So we have a SmartTV and the question now is what is IP TV? Well, its simply TV over an Internet Protocol (IP). Now you can do this through a desktop-box (just search on Amazon to see 100’s of different ones with lots of Android TV boxes or MAG254 to MAG 256 IPTV), but you do not need this box with a SmartTV. 


Lets bootstrap this whole process by having a look at these two videos, How Do You Get IPTV on your SMART TV? -  The Beginners Guide and/or SAMSUNG and LG SMART TV Owners Need to Watch This (both by Honest Fred). 

List of the key steps and messages:

Look in the content or store for an ‘app’ such as Smart-STB (I use the app SmartIPTV)

Smart-STB or SmartIPTV are like DVD players, to watch movies you first need the player and then you need to buy DVD’s (i.e. the subscription service) 

These apps provide a ‘demo’ version to show how you can use the app to watch your subscriptions

If you are convinced, you can buy the app (Smart-STB is a one-off $27.99, and SmartIPTV is a one-time 5.49 €)

Now you will need from System Setting - Device Info. on the LG TV the Device MAC address (not the Virtual MAC address)

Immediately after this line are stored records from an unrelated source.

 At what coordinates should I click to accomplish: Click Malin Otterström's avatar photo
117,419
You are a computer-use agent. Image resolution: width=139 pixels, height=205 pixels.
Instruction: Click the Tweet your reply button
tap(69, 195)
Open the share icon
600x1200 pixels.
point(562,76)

MAC means Media Access Control, and is a unique identifier which is used as a network address, and the device MAC address is a hardware stored address of the network interface controller installed inside the TV.  

For example for Smart-STB you will need to input your MAC address and the portal URL of your subscription service (i.e. the service that will actually provide you with a playlist of channels you can watch)



Then by clicking on Smart-STB it will display on your computer the collection of channels from your subscription service

You give the Virtual MAC address to your subscription re-seller

For example, Smart-STB allows you to have two subscription services

But what about the subscription service, well the one mentioned in the video is https://ultra-iptv.weebly.com who claim to have locally located servers and provide access to 7000+ SD, HD, Full HD, and 4k channels (access retails at 120 €/year for VPN + VPS)


I actually picked to use the SmartIPTV app. It was already on the LG menu, so I could install the app, open it, and later purchase it at http://siptv.eu



Virtual MAC address should be on normalised MAC (default) 




So what actually is the SmartIPTV app?

Above we can see the range of apps, and services on offer, and going to the LG Content Store we can see  offered a number of content services and apps, including the app SmartIPTV.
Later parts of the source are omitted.